*AIM OF THE EXERCISE:*
Between the line containing "أسعار الذهب في اليمن (144, 2329)" and the line containing "You are a GUI agent. The screenshot is 238×2576." lies a run of lines; give that run again exactly, with both of those lines, and nothing else from the entries below.
-*-*-
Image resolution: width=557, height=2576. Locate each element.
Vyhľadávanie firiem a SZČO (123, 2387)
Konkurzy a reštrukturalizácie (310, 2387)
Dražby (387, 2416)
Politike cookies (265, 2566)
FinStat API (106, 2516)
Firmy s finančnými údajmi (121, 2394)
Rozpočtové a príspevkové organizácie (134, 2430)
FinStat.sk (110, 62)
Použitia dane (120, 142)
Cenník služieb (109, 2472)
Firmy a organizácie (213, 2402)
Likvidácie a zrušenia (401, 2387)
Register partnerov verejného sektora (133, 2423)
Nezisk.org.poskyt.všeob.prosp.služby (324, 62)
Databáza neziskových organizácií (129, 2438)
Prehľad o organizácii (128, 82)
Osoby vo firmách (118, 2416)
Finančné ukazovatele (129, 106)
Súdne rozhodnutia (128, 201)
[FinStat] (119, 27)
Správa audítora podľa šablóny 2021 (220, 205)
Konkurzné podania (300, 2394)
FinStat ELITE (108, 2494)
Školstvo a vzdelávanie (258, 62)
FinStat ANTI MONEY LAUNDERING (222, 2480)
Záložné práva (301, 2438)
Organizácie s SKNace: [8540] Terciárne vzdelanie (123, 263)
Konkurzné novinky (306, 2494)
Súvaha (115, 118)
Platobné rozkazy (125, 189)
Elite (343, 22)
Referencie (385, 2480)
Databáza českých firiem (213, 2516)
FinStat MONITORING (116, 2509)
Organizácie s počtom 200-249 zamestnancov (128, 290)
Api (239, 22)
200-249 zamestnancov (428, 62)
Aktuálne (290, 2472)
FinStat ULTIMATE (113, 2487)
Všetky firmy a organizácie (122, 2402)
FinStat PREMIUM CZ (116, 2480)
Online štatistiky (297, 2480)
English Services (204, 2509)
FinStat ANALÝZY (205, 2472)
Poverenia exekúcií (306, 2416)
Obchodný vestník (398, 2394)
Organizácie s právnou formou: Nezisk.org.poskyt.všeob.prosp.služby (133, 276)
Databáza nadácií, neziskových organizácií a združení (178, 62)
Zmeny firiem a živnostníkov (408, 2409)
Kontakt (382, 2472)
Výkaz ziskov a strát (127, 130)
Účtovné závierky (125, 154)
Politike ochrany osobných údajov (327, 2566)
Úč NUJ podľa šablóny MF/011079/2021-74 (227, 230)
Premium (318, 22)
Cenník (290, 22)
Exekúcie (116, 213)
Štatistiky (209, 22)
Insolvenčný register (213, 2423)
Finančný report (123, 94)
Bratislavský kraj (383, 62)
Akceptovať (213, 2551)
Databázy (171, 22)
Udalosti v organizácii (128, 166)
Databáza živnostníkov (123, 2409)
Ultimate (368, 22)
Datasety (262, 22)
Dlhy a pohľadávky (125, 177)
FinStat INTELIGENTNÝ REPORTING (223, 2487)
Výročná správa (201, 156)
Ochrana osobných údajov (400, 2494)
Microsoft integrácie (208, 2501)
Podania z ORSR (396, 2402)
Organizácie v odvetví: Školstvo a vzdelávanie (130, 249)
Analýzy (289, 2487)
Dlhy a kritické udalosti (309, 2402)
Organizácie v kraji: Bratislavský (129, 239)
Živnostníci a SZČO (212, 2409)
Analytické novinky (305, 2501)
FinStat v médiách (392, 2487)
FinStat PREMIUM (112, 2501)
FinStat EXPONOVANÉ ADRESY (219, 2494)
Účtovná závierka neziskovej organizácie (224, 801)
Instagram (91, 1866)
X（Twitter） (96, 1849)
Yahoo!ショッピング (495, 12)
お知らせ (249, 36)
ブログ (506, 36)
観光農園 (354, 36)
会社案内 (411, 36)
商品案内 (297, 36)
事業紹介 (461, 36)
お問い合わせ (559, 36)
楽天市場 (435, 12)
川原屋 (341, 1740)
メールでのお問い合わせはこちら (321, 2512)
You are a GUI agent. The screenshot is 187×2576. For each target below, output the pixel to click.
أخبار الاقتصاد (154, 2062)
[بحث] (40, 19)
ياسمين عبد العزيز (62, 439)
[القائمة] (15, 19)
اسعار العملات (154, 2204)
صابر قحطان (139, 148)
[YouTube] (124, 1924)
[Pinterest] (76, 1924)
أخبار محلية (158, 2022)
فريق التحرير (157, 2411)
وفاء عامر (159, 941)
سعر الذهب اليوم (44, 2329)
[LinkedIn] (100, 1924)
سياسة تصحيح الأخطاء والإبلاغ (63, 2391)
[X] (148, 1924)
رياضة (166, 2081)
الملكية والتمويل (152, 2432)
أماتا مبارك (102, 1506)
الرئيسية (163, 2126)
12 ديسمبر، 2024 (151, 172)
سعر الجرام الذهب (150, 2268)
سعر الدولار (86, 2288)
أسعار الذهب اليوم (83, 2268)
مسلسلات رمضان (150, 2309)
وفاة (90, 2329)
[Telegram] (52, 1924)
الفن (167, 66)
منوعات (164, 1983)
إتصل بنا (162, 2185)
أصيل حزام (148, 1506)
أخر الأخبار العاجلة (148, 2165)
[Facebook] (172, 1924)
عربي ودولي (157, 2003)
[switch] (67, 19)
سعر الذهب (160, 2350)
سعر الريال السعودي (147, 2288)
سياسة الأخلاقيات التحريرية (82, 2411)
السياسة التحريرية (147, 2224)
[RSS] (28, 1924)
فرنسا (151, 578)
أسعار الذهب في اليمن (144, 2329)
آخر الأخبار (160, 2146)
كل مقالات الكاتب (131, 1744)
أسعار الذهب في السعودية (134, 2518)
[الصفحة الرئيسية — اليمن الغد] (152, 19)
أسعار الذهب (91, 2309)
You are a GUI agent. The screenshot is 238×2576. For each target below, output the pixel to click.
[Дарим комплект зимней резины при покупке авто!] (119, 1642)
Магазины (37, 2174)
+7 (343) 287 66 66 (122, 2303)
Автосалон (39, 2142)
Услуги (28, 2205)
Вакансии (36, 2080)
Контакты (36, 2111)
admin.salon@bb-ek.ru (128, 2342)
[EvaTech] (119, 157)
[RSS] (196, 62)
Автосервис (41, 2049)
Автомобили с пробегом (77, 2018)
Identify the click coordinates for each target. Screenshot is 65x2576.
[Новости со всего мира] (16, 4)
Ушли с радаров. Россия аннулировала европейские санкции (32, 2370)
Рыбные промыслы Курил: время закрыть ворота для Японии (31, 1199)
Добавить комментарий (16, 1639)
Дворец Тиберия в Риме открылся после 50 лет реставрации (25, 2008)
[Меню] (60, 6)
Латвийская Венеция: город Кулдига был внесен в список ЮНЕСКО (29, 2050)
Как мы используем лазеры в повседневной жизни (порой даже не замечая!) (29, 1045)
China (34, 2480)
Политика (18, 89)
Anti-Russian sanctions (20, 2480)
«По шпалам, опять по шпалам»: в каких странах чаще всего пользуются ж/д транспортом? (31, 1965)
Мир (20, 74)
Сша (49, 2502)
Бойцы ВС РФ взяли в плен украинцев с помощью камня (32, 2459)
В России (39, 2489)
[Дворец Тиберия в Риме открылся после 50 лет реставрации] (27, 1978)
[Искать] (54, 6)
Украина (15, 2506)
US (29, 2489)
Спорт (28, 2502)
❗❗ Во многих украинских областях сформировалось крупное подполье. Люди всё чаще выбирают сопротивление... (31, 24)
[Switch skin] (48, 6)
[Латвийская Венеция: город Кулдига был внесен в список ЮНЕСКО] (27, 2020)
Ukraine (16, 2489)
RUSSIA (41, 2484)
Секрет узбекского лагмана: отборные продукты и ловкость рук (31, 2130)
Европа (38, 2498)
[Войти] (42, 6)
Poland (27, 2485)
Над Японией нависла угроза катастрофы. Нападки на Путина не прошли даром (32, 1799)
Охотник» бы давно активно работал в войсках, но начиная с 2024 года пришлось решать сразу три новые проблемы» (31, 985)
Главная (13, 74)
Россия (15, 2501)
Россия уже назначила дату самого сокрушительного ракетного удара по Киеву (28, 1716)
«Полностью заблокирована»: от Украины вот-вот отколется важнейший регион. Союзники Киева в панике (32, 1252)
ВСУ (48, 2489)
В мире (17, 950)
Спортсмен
-*-*-
*RESPONSE TO THIS EXERCISE:*
أسعار الذهب في اليمن (144, 2329)
آخر الأخبار (160, 2146)
كل مقالات الكاتب (131, 1744)
أسعار الذهب في السعودية (134, 2518)
[الصفحة الرئيسية — اليمن الغد] (152, 19)
أسعار الذهب (91, 2309)
You are a GUI agent. The screenshot is 238×2576. For each target below, output the pixel to click.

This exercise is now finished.